** Opening Document extract block **

Garreau neglects to mention that taxation sometimes encourages the movement from downtown. By moving most of its headquarters employees from San Francisco to the East Bay satellite of San Ramon, for example, Pacific Telesis lowered its business taxes per head from $720 to 20 cents.

Edge City offers a few numerical snapshots, such as a table suggesting that in several metropolitan areas, the office-commercial space clustered along the outskirts is twice that downtown. (Usually an Edge City springs up from its proximity to an airport, although Houston's Galleria district, one of those Garreau discusses, is an exception.)

Aggregate data of this building trend collected over time would help the reader feel its sweep, but instead we get a lot of gab. As the pages go by, the author seems to talk to more and more critics of white-bread ways and takes on a little cosmopolitan chic himself, as when he pines for a good deli. But he redeems himself through the voice of a Houston design professional who concludes, "People in the United States are not going to live the way the people in Paris live." This will surely disappoint a great many of his colleagues.

** Closing Document extract block **
** Opening Data below block **

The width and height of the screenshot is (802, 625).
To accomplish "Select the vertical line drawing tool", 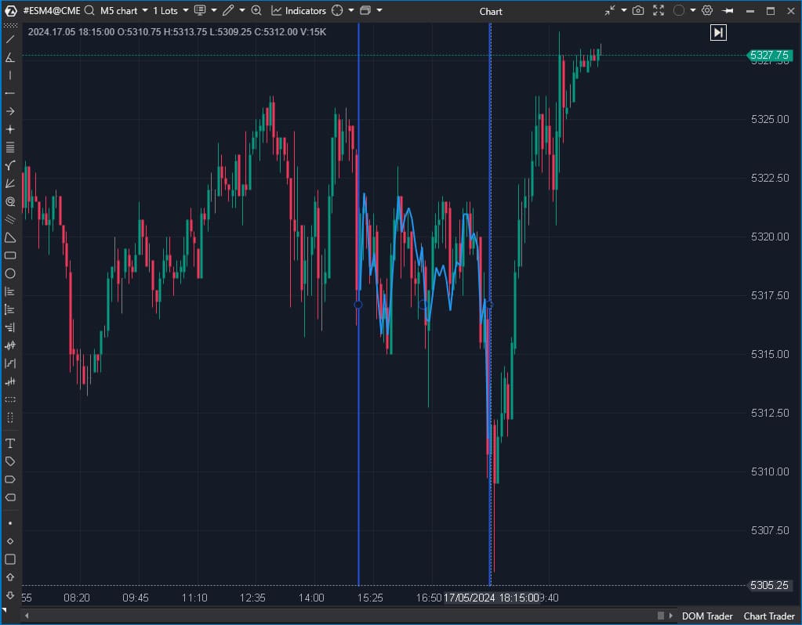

** Closing Data below block **

Parts of the exercise
1 - In the review of Edge City, rewrite the passage starting with "Aggregate data of" and going on through "of his colleagues.", changing "gab" to "chatter".
2 - Continue the review of the book Edge City from its final sentence.

Solved problems
1 -
Aggregate data of this building trend collected over time would help the reader feel its sweep, but instead we get a lot of chatter. As the pages go by, the author seems to talk to more and more critics of white-bread ways and takes on a little cosmopolitan chic himself, as when he pines for a good deli. But he redeems himself through the voice of a Houston design professional who concludes, "People in the United States are not going to live the way the people in Paris live." This will surely disappoint a great many of his colleagues.

2 -
By relying heavily on oral histories, Edge City follows the pattern of Richard Louv's recent Childhood's Future, which Garreau cites. This narrative technique, however, drags the author in occasionally contradictory directions, depending on whom he's talking to. And it can mislead us about the score, as it were. City councilwoman Linda Nagolski, a "neighborhood activist" (antidevelopment, in other words), was a major source about Phoenix. But her constituents just sent her packing in a local election.

Likewise, the people Garreau talks to but doesn't quote can lead him astray. His acknowledgments suggest he made time mainly for lefties when he hit Southern California. Consider his treatment of one of the nine Edge Cities, Irvine. Its recent history actually supports Garreau's brief against the urban-planning elite, were he willing to remain true to course.

Designed in the 1960s as a touchy-feely community built around a new University of California campus, and to this day planned to a fare-thee-well, Irvine has undergone a fascinating transformation. The explosive growth of offices and industrial parks there, combined with some white (and Asian) flight from older sections of Southern California, has resulted in a population which, if as well-schooled as the early dreamers wished, is nevertheless more interested in new carpets than in New Age.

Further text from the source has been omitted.